● **Problem details**
All the data should be printed again exactly as written.
▽
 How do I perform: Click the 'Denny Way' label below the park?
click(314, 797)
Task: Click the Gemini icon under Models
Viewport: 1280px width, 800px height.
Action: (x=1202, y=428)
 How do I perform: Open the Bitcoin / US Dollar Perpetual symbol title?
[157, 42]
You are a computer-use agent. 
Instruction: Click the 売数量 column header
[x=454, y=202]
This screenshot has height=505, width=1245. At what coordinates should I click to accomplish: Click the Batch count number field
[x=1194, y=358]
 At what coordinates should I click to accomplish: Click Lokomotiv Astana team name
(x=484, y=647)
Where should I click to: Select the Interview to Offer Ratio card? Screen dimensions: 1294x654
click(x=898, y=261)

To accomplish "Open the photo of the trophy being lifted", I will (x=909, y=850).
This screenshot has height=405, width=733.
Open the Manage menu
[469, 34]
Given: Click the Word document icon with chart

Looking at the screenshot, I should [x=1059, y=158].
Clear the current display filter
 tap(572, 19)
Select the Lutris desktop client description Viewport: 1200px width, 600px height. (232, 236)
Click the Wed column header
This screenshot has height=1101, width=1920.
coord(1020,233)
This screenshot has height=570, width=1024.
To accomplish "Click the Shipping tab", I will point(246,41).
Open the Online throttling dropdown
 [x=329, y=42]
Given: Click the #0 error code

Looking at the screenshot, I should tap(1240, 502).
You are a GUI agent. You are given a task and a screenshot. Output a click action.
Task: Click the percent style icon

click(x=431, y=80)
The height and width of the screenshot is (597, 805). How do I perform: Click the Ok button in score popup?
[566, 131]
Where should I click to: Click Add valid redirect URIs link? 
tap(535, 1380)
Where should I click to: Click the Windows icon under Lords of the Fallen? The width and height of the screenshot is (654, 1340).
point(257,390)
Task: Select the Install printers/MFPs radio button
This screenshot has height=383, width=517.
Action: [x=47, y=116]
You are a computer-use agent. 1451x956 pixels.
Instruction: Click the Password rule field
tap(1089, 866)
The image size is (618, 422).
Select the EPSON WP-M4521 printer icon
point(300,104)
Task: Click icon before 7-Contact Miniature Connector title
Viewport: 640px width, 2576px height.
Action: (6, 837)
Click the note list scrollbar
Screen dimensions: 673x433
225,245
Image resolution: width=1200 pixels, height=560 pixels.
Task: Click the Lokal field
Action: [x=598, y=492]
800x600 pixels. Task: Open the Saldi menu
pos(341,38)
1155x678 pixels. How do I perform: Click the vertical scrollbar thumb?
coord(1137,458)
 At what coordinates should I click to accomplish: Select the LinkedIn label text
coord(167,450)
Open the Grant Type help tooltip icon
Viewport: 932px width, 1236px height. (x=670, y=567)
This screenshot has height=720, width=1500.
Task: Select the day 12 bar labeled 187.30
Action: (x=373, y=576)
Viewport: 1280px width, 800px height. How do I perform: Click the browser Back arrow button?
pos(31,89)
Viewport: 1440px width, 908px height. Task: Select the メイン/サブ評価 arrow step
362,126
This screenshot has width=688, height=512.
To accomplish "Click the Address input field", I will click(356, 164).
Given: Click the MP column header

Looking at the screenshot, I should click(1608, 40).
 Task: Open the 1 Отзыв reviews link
△
● **Answer to this exercise**
 How do I perform: Click the 'Denny Way' label below the park?
click(314, 797)
Task: Click the Gemini icon under Models
Viewport: 1280px width, 800px height.
Action: (x=1202, y=428)
 How do I perform: Open the Bitcoin / US Dollar Perpetual symbol title?
[157, 42]
You are a computer-use agent. 
Instruction: Click the 売数量 column header
[x=454, y=202]
This screenshot has height=505, width=1245. At what coordinates should I click to accomplish: Click the Batch count number field
[x=1194, y=358]
 At what coordinates should I click to accomplish: Click Lokomotiv Astana team name
(x=484, y=647)
Where should I click to: Select the Interview to Offer Ratio card? Screen dimensions: 1294x654
click(x=898, y=261)

To accomplish "Open the photo of the trophy being lifted", I will (x=909, y=850).
This screenshot has height=405, width=733.
Open the Manage menu
[469, 34]
Given: Click the Word document icon with chart

Looking at the screenshot, I should [x=1059, y=158].
Clear the current display filter
 tap(572, 19)
Select the Lutris desktop client description Viewport: 1200px width, 600px height. (232, 236)
Click the Wed column header
This screenshot has height=1101, width=1920.
coord(1020,233)
This screenshot has height=570, width=1024.
To accomplish "Click the Shipping tab", I will point(246,41).
Open the Online throttling dropdown
 [x=329, y=42]
Given: Click the #0 error code

Looking at the screenshot, I should tap(1240, 502).
You are a GUI agent. You are given a task and a screenshot. Output a click action.
Task: Click the percent style icon

click(x=431, y=80)
The height and width of the screenshot is (597, 805). How do I perform: Click the Ok button in score popup?
[566, 131]
Where should I click to: Click Add valid redirect URIs link? 
tap(535, 1380)
Where should I click to: Click the Windows icon under Lords of the Fallen? The width and height of the screenshot is (654, 1340).
point(257,390)
Task: Select the Install printers/MFPs radio button
This screenshot has height=383, width=517.
Action: [x=47, y=116]
You are a computer-use agent. 1451x956 pixels.
Instruction: Click the Password rule field
tap(1089, 866)
The image size is (618, 422).
Select the EPSON WP-M4521 printer icon
point(300,104)
Task: Click icon before 7-Contact Miniature Connector title
Viewport: 640px width, 2576px height.
Action: (6, 837)
Click the note list scrollbar
Screen dimensions: 673x433
225,245
Image resolution: width=1200 pixels, height=560 pixels.
Task: Click the Lokal field
Action: [x=598, y=492]
800x600 pixels. Task: Open the Saldi menu
pos(341,38)
1155x678 pixels. How do I perform: Click the vertical scrollbar thumb?
coord(1137,458)
 At what coordinates should I click to accomplish: Select the LinkedIn label text
coord(167,450)
Open the Grant Type help tooltip icon
Viewport: 932px width, 1236px height. (x=670, y=567)
This screenshot has height=720, width=1500.
Task: Select the day 12 bar labeled 187.30
Action: (x=373, y=576)
Viewport: 1280px width, 800px height. How do I perform: Click the browser Back arrow button?
pos(31,89)
Viewport: 1440px width, 908px height. Task: Select the メイン/サブ評価 arrow step
362,126
This screenshot has width=688, height=512.
To accomplish "Click the Address input field", I will click(356, 164).
Given: Click the MP column header

Looking at the screenshot, I should click(1608, 40).
 Task: Open the 1 Отзыв reviews link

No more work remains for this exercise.